Wenn der Pflegende Hilfe braucht…

viva50-rehaAngehörige aus dem Familien-, Freundes- oder auch Bekanntenkreis etc. versorgen und betreuen oftmals einen pflegebedürftigen Menschen. Dies ist in vielen Fällen eine enorme körperliche und auch psychische Belastung. Auch die Gesundheit des Pflegenden sollte berücksichtigt werden.

Zur Unterstützung kann ein professioneller Pflegedienst hinzugezogen werden. Unter bestimmten Bedingungen werden die anfallenden Kosten ganz oder teilweise von der Pflegeversicherung übernommen.

Reha für Pflegende

Es gibt Rehakliniken, die dem Angehörigen gemeinsam mit der pflegebedürftigen Person die Möglichkeit bieten, Rehamaßnahmen durchzuführen und das pflegebedürftige Familienmitglied gut versorgt in der Nähe zu wissen. Dabei kann die betreuende Person je nach Wunsch mit der pflegebedürftigen Person zusammen untergebracht sein.

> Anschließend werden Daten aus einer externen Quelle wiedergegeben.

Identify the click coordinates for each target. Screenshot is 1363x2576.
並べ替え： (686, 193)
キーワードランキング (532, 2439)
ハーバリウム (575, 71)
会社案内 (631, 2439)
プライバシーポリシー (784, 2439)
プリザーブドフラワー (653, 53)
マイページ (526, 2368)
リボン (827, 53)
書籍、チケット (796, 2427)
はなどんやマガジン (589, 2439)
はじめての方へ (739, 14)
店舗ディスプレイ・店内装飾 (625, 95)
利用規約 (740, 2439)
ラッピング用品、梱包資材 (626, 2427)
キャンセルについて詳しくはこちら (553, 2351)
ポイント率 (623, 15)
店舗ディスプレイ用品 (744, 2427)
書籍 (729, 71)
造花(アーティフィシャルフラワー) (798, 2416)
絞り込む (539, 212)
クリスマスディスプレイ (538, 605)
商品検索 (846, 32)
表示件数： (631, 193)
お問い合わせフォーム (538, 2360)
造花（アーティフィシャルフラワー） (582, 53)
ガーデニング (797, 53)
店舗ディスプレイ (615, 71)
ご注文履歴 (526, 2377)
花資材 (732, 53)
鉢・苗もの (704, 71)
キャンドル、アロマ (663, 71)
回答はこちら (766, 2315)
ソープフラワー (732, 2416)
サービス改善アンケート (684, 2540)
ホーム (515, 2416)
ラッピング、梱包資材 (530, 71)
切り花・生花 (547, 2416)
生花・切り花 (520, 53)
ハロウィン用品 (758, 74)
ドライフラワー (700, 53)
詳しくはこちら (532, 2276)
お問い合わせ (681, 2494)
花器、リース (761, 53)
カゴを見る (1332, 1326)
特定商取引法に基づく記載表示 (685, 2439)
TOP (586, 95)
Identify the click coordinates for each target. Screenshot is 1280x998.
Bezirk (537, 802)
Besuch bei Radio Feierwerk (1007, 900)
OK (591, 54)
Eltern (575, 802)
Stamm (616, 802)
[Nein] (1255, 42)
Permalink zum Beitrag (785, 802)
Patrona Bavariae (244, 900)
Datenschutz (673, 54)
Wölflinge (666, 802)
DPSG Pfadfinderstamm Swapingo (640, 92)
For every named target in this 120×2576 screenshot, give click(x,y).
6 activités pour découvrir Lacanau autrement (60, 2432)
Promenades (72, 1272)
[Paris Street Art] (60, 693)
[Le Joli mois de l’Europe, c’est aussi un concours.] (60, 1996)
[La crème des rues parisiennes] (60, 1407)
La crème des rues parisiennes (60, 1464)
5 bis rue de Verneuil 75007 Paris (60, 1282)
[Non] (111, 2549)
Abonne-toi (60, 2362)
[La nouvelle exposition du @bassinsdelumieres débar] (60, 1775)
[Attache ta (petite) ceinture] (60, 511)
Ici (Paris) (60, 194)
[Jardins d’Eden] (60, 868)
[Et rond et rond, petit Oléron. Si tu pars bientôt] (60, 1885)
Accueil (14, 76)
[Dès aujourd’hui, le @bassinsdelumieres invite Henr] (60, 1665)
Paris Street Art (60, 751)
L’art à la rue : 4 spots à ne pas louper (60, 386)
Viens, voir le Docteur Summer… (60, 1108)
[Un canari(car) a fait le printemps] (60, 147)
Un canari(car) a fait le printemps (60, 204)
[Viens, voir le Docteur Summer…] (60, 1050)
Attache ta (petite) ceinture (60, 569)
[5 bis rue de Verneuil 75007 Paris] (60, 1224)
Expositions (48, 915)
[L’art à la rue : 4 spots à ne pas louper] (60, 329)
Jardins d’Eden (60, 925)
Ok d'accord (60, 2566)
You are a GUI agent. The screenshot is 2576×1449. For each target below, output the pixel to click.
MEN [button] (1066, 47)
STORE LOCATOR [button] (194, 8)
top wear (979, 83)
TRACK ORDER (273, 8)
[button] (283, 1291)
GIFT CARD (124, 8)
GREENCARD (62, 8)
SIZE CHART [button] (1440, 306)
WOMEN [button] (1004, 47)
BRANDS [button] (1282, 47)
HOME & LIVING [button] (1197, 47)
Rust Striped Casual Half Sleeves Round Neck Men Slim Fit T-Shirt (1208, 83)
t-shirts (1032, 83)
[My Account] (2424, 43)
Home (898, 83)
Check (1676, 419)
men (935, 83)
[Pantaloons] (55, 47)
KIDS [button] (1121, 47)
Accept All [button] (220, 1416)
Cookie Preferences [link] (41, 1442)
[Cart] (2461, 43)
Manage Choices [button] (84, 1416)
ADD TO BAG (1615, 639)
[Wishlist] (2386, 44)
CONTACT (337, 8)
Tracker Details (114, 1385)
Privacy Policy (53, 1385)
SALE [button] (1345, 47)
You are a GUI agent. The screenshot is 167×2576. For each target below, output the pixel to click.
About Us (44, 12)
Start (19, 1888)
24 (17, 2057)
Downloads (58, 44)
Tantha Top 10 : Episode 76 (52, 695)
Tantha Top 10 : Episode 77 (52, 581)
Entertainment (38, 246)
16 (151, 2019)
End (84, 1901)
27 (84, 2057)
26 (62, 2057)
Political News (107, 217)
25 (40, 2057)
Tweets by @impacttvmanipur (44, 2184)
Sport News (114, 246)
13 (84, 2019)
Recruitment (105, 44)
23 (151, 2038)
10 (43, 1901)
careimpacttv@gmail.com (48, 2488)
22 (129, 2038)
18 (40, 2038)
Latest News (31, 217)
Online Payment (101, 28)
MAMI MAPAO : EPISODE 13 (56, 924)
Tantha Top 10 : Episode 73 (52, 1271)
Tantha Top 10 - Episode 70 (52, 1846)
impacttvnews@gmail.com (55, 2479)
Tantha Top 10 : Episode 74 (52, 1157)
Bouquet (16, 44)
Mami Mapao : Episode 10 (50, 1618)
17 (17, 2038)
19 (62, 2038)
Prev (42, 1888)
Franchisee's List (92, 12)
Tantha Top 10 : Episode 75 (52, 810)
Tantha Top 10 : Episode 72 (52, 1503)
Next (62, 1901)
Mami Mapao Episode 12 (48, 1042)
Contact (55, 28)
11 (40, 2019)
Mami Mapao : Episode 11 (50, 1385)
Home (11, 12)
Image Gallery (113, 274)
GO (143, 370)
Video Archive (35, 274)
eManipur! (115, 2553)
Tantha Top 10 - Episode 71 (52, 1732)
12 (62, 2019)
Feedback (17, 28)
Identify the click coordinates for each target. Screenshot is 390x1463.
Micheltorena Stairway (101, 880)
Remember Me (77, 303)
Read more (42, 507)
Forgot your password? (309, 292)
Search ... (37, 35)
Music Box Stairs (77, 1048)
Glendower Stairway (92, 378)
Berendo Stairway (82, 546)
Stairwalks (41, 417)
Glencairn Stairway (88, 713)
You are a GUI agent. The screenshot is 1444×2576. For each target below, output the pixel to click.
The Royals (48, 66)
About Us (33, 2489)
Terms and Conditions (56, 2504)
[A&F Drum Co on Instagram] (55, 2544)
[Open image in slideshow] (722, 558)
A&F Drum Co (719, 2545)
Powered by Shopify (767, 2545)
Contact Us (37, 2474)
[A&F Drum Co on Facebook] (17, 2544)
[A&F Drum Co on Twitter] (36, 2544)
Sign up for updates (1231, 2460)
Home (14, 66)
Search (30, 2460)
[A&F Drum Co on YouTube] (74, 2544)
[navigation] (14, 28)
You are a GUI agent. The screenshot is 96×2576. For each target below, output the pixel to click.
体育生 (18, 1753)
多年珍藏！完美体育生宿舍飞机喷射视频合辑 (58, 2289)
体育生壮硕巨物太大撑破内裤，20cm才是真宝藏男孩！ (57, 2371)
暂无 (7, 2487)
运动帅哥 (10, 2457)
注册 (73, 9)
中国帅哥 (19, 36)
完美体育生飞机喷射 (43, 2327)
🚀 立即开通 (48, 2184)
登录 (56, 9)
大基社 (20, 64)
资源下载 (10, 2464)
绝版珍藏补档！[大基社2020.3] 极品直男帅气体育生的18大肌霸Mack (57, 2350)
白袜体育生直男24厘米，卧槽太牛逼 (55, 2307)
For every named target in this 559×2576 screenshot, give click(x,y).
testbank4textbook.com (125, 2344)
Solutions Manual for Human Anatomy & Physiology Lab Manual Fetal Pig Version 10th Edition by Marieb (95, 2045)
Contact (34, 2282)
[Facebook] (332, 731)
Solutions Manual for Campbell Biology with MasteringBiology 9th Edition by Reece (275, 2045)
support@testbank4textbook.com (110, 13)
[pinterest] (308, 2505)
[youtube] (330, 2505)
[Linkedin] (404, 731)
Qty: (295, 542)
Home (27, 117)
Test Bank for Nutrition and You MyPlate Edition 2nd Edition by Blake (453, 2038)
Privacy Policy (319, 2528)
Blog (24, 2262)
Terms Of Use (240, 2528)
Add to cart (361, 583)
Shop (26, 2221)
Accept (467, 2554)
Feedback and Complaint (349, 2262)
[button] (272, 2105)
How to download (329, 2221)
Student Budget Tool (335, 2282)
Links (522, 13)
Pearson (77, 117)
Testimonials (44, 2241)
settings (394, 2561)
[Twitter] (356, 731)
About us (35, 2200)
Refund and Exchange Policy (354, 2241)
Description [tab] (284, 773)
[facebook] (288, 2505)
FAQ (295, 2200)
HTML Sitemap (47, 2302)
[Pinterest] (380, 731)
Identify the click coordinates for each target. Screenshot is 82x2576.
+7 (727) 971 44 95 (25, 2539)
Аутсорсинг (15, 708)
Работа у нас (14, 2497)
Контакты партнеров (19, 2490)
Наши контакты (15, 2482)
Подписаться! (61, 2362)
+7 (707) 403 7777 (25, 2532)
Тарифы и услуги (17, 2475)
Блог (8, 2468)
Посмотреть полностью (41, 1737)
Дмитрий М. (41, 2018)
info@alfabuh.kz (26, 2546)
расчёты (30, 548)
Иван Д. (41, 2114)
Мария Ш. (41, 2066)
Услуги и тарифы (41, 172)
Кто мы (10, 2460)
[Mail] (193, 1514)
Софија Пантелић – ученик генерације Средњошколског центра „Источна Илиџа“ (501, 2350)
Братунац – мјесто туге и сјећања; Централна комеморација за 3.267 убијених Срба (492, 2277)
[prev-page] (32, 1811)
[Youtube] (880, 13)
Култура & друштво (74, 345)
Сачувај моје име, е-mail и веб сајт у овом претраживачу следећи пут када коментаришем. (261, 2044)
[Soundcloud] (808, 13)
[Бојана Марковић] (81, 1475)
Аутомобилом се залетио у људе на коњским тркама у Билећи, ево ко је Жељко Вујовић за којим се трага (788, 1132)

Die Versorgung, die angemessene Ernährung und die Raumpflege werden vom Personal gewährleistet, so dass sich der Angehörige und die pflegebedürftige Person völlig auf die Rehabilitation konzentrieren können. Die zuständige Pflegekasse kann hierbei Kosten übernehmen, sofern eine Pflegestufe beantragt wurde oder vorhanden ist. Laut dem Pflege-Neuordnungsgesetz besteht diese Möglichkeit auch für sämtliche Anschlussheilbehandlungen.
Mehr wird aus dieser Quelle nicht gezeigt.